▶ _Supplied passage_:
*****

Our predictions allow advertisers to plan ahead for new consumer interest, ensuring their products and ads are ready to meet ramping demand. Advertisers can also sponsor co-branded Pinterest Predicts content on our platform to reach targeted audiences. Pinterest Predicts is a great example of our ability to harness user behavior to show compelling trends in content that drive user engagement and provide advertisers with actionable insights they can’t find anywhere else. With that, I’d like to turn to our second strategic priority, improving monetization per user and discuss how we’re driving success for advertisers. Throughout 2023, we’ve been focused on driving performance for advertisers by rolling out our lower funnel tools, which include mobile deep linking, the API for conversions and clean rooms and most recently, Direct Link, which launched at the end of Q3 and ramped in Q4.
The percentage of revenue from advertisers who adopted at least three of these tools increased from 2% at the beginning of 2023 to 13% at our Investor Day in September to 23% by the end of the year, marking strong progress toward our goal to be a meaningful performance player in the digital ads market. One of the key product enhancements we’ve rolled out within the lower funnel suite is Direct Link, which creates a more seamless handoff for advertisers. Direct Link take users to an advertiser’s product page in just one click significantly reducing friction and improving the ability to take action. Direct Links also require little to no work by the advertiser to adopt and now cover 80% of our lower funnel revenue, up from 60% in October. We expect coverage to continue to increase over the course of Q1.
The increased performance and value we were able to drive for advertisers in Q4 was particularly impressive. We more than doubled the amount of clicks we drove to advertisers year-over-year, a substantial increase during a retailer’s most important time of year, and we were able to do so while driving high-quality engagement. Retailers are finding significant performance improvement with this format. For example, Urban Outfitters saw a 132% increase in outbound clicks and a 57% decrease in cost per click with a Direct Links enabled campaign. This is strong tangible evidence that we are creating significant real value for advertisers. This value creation comes in the form of increased clicks, lowered CPCs and therefore, higher return on ad spend from our lower funnel products.
Each time we have launched products that created meaningful advertiser value, we have seen budgets shift in our direction in the month and quarters that followed as advertisers were able to see and measure sustained performance. Given that we launched these products throughout the year, with Direct Links rolling out most recently during the holiday shopping period, much of the value capture from these new products is still in front of us, given the lag between value creation and value capture. We’ve seen the same value creation versus value capture adoption curve play out in our business already with larger, more sophisticated retailers taking advantage of products like mobile deep linking and API for conversion and subsequently growing their spend with us.

*****

▶ _Entries provided_:

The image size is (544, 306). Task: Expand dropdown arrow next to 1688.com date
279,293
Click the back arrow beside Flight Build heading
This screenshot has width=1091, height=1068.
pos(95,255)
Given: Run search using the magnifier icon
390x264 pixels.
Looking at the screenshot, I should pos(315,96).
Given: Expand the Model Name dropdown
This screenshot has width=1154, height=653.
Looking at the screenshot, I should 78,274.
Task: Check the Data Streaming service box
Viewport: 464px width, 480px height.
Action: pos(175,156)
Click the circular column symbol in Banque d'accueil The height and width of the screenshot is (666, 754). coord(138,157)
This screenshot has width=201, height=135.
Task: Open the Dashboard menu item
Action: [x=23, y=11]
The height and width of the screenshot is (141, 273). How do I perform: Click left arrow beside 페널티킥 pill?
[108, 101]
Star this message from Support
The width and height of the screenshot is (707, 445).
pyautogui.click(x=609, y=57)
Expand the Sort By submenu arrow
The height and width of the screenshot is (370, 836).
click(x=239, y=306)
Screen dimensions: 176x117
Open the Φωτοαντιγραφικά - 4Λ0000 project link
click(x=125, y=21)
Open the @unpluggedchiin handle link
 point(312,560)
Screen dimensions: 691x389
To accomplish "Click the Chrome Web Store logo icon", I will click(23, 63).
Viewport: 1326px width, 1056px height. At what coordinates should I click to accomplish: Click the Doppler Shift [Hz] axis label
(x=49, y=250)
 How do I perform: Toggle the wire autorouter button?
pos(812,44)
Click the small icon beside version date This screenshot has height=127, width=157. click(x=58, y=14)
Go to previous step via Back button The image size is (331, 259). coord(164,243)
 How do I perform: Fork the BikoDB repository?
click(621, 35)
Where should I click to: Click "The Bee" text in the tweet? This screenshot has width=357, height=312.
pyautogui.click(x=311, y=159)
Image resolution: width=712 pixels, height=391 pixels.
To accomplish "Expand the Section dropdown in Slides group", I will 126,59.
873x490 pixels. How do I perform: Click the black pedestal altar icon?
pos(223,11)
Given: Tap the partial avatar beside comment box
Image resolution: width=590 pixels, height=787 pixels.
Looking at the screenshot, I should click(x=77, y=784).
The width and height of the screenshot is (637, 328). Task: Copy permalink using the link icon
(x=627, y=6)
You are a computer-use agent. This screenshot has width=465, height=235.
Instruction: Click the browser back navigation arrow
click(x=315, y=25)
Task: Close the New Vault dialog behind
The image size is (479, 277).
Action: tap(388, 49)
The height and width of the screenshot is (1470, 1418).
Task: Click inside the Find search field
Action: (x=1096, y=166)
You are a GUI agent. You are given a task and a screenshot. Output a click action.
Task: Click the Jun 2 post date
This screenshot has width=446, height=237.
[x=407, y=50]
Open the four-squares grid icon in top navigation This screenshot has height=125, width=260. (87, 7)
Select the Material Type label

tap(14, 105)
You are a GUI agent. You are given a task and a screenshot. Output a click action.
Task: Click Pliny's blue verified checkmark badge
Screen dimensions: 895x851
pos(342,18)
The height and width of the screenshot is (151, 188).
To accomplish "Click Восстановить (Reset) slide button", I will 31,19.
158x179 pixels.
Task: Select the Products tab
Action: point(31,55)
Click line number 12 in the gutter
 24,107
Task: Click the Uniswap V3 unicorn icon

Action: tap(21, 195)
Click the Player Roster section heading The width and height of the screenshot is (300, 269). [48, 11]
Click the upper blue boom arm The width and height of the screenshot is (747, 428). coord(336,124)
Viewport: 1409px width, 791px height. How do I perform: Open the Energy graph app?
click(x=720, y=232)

*****

▶ _What you should do_: Could you write the next part of the Pinterest earnings remarks shown above, starting right after their last sentence?

▶ _Exercise output_:
The cumulative effect of the significant improvement in Pinterest’s lower funnel and performance ad capability over the last 18 months is that we are increasingly moving from advertisers experimental and social budgets to their performance budgets, which tend to be larger and more resilient. With our improved lower funnel solutions, we know we’re driving more clicks in conversions, but performance is only as good as an advertiser’s ability to measure it. Moreover, as the industry goes through additional privacy centric changes this year with the expectation that a major browser will be deprecating third-party cookies, there is heightened urgency from agencies and advertisers to drive adoption of future-proofing measurement tools. From a targeting perspective, we believe we are well positioned relative to others due to the first-party signals we capture through user intent expressed directly on our platform.
We are a lean forward platform and relevant ads or content to our users. From a conversion visibility and measurement standpoint, we have a broad suite of solutions, which are becoming indispensable for performance advertisers to measure and optimize the value of their spend. This is why we’ve been heavily focused on adoption of our API for conversions and clean room solutions and providing more third-party measurement solutions for advertisers. On API for conversions, we’ve laid the groundwork for more adoption in 2024, including reducing the set up time for advertisers through interface updates, while integrating with 24 partners like LiveRamp, Adobe and Salesforce. Additionally, sophisticated advertisers are seeing the value of investing in clean rooms to measure campaign performance on Pinterest.
Recently, a large CPG partner enabled measurement through clean rooms and found that their Pinterest’s campaign drove a 16-point lift in incremental sales. We also offer a suite of first-party and third-party measurement tools to plug into advertisers measurement system of truth, whether it’s brand and conversion lift studies, platform metrics and insights or highly sophisticated media mix modeling and multitouch attribution studies. As we’ve discussed on previous earnings calls, we’re going through a critical shift in the industry and a top priority for our company is growing the adoption of these alternative measurement solutions this year. To do so, we’ve implemented new adoption goals into our sales force compensation structure to encourage further advertiser penetration.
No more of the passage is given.